New Masters:
Evelyn Vanoverbeke

Let’s set the scene: a sunny morning in Ghent, three girls venturing out to explore ‘De Pantoloog’ by Patrick Van Caeckenbergh at MSK Gent. But first, coffee. Over a ristretto and a cappuccino, we start a conversation about where Evelyn Van Overbeke’s at, where she’s been, and where she’s going. Taking pictures in between sips, our photographer Tiny captures Evelyn’s calm and collected gaze. A sharp contrast with the extravagant and fantastical artworks we’re about to discover.

Interview by Noor Al-Bender
Photos by Tiny Geeroms, shot at MSK Gent


I’ve always wanted to find the boundary between painting and sculpture

How would you describe your own work?
I can’t park my work in one certain discipline. Many people see me as a painter since I studied painting. But I’ve always wanted to find the boundary between painting and sculpture, and I think that’s reflected in my work. You can say that my background has sprouted in painting, but later on in my studies I started to approach the sculptural aspects, which led me to the question of how I can transform a sculpture into a painting and vice versa. Sometimes I don’t quite know what to call my work, whether it’s an object or a sculpture or a painting. My paintings are works that I hang on a wall, but I’ve always found it interesting to see how a painting would look in a space without doing that. I want to search for another way of showing a painting than the ways that already exist. I don’t necessarily want to say that my work is new – I think that’s very hard to do these days. So then I started working with wax and creating monochromes that can be placed on a tripod in a space. In a certain sense I can also call that a painting, but classically it’s a sculpture.
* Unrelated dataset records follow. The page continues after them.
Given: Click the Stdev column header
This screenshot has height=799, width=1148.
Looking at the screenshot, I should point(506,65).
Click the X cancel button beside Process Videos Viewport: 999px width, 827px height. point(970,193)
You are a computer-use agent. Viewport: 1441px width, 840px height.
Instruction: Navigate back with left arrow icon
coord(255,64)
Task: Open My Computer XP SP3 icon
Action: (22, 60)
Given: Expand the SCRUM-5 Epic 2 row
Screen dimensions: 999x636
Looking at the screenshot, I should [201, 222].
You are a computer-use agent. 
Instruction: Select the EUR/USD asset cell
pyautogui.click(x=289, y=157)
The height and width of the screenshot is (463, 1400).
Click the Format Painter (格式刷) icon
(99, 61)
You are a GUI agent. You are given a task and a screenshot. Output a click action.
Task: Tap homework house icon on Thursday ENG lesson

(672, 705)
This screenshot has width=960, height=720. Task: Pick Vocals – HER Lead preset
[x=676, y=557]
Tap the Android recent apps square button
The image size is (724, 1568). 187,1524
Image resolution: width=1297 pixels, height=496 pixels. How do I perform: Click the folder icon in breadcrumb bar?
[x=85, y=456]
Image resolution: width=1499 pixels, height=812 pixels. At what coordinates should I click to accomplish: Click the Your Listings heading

How do you feel walking around in a museum?
Small [laughs]. Certainly in MSK, I have a very big admiration for all the works displayed here.

Where do you find your inspiration?
I mostly work with recycled materials, which I can find a lot more of in Brussels than in Ghent. That’s part of the reason I moved to Brussels. The environment there is more alive and has more of a story and a history. I think a lot of artists find their inspiration in their environment, like I do. It often relies on coincidence, but I like to find materials first and then see what can happen. By moving things around in my work space, situations can arise from objects that come together coincidentally, created from a certain nonchalance.

I like it when the material already has a certain personality or identity

Is that how your creative process works?
Yes, pretty much. The recycled material I collect has a story. I like it when the material already has a certain personality or identity. It makes it easier for me to work with.

What are your favourite works from ‘De Pantoloog’?
‘Het Sigarenkistje’. It’s a piece that belongs to a bigger fantasy. I personally don’t find a big match with Patrick Van Caeckenbergh’s works: the atmosphere of my works is entirely different. But I find it very interesting to observe.

My works are more spatial and abstract

Can you find a certain link between your work and ‘Het Sigarenkistje’?
The collecting part [laughs]. I have a work space in my house, which makes the environment of domestic objects more sculptural. Because of this I make more compositions, like a still life when setting the table for example. That’s how I started thinking about the functional object and the sculpture, moving very close to each other sometimes. But I think this piece has a very different meaning. My works are more spatial and abstract, yet also belong to a certain fantasy.

What are you currently working on?
Since moving to Brussels, I let go of painting for a while and I started focusing on recycled material that I started to see as a painting/sculpture. By studying the materials I’ve come to other things I’m working on right now. I’m exploring a new take on the functionality of certain objects, how you can take the functionality out of an object and how you can assign functionality to one. I’ve started painting again, but not in the classical way. The sculptural outlook always comes back; that spatial aspect is very interesting to me.
I had an exhibition in Heist-op-den-Berg that ended not too long ago. And a couple of weeks ago some artists organised a last-minute exhibition in Ghent, which I also made a piece for.